··· Information supplied ···

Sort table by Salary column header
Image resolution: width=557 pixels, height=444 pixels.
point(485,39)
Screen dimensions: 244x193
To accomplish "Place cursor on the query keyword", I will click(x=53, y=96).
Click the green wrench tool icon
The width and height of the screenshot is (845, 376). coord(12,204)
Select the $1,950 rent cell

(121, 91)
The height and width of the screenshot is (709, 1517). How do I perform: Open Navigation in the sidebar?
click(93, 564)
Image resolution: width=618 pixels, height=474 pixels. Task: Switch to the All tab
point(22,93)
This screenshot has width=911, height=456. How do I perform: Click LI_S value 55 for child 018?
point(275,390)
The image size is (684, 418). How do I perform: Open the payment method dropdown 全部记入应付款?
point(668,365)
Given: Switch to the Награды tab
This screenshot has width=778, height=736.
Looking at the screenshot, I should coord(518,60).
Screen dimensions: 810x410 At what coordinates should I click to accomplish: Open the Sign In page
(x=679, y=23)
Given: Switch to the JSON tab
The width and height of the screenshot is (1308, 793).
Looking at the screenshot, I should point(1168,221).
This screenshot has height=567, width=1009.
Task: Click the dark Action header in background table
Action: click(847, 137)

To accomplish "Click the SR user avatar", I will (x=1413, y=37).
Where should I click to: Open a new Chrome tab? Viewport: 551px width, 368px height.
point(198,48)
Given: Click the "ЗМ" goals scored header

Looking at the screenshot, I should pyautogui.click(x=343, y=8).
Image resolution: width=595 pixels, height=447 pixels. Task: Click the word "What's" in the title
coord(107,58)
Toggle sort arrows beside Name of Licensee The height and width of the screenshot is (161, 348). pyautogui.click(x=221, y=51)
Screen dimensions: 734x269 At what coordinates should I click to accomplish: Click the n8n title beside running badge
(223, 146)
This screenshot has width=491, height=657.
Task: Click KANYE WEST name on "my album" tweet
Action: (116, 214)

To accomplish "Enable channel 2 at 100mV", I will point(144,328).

···

◆ **Aim**
Retype the entries above line for line, without changing anything.

◆ **Response to the task**
Sort table by Salary column header
Image resolution: width=557 pixels, height=444 pixels.
point(485,39)
Screen dimensions: 244x193
To accomplish "Place cursor on the query keyword", I will click(x=53, y=96).
Click the green wrench tool icon
The width and height of the screenshot is (845, 376). coord(12,204)
Select the $1,950 rent cell

(121, 91)
The height and width of the screenshot is (709, 1517). How do I perform: Open Navigation in the sidebar?
click(93, 564)
Image resolution: width=618 pixels, height=474 pixels. Task: Switch to the All tab
point(22,93)
This screenshot has width=911, height=456. How do I perform: Click LI_S value 55 for child 018?
point(275,390)
The image size is (684, 418). How do I perform: Open the payment method dropdown 全部记入应付款?
point(668,365)
Given: Switch to the Награды tab
This screenshot has width=778, height=736.
Looking at the screenshot, I should coord(518,60).
Screen dimensions: 810x410 At what coordinates should I click to accomplish: Open the Sign In page
(x=679, y=23)
Given: Switch to the JSON tab
The width and height of the screenshot is (1308, 793).
Looking at the screenshot, I should point(1168,221).
This screenshot has height=567, width=1009.
Task: Click the dark Action header in background table
Action: click(847, 137)

To accomplish "Click the SR user avatar", I will (x=1413, y=37).
Where should I click to: Open a new Chrome tab? Viewport: 551px width, 368px height.
point(198,48)
Given: Click the "ЗМ" goals scored header

Looking at the screenshot, I should pyautogui.click(x=343, y=8).
Image resolution: width=595 pixels, height=447 pixels. Task: Click the word "What's" in the title
coord(107,58)
Toggle sort arrows beside Name of Licensee The height and width of the screenshot is (161, 348). pyautogui.click(x=221, y=51)
Screen dimensions: 734x269 At what coordinates should I click to accomplish: Click the n8n title beside running badge
(223, 146)
This screenshot has width=491, height=657.
Task: Click KANYE WEST name on "my album" tweet
Action: (116, 214)

To accomplish "Enable channel 2 at 100mV", I will point(144,328).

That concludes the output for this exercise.